HIV infection is associated with elevated biomarkers of immune activation in Ugandan adults with pneumonia

INTRODUCTION: Pneumonia is an important cause of morbidity and mortality in persons living with human immunodeficiency virus (HIV) infection. How immune activation differs among HIV-infected and HIV-uninfected adults with pneumonia is unknown. METHODS: The Inflammation, Aging, Microbes, and Obstructive Lung Disease (I AM OLD) Cohort is a prospective cohort of adults with pneumonia in Uganda. In this cross-sectional analysis, plasma was collected at pneumonia presentation to measure the following 12 biomarkers: interleukin 6 (IL-6), soluble tumor necrosis factor receptors 1 and 2 (sTNFR-1 and sTNFR-2), high sensitivity C-reactive protein (hsCRP), fibrinogen, D-dimer, soluble CD27 (sCD27), interferon gamma-inducible protein 10 (IP-10), soluble CD14 (sCD14), soluble CD163 (sCD163), hyaluronan, and intestinal fatty acid binding protein. We asked whether biomarker levels differed between HIV-infected and HIV-uninfected participants, and whether higher levels of these biomarkers were associated with mortality. RESULTS: One hundred seventy-three participants were enrolled.
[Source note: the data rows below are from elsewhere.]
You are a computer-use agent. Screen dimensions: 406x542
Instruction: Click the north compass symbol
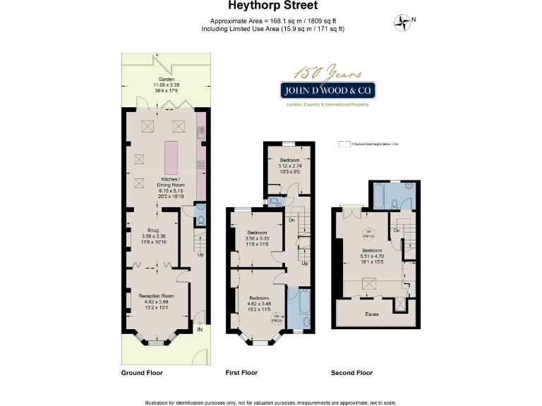point(404,23)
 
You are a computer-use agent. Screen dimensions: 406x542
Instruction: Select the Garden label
point(166,80)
Fifty-three percent were HIV-infected. Eight plasma biomarkers—sTNFR-1, sTNFR-2, hsCRP, D-dimer, sCD27, IP-10, sCD14, and hyaluronan—were higher among participants with HIV infection, after adjustment for pneumonia severity. Higher levels of 8 biomarkers—IL-6, sTNFR-1, sTNFR-2, hsCRP, IP-10, sCD14, sCD163, and hyaluronan—were associated with increased 2-month mortality. CONCLUSIONS: As in other clinical contexts, HIV infection is associated with a greater degree of immune activation among Ugandan adults with pneumonia. Some of these are also associated with short-term mortality. Further study is needed to explore whether these biomarkers might predict poor long-term outcomes—such as the development of obstructive lung disease—in patients with HIV who have recovered from pneumonia.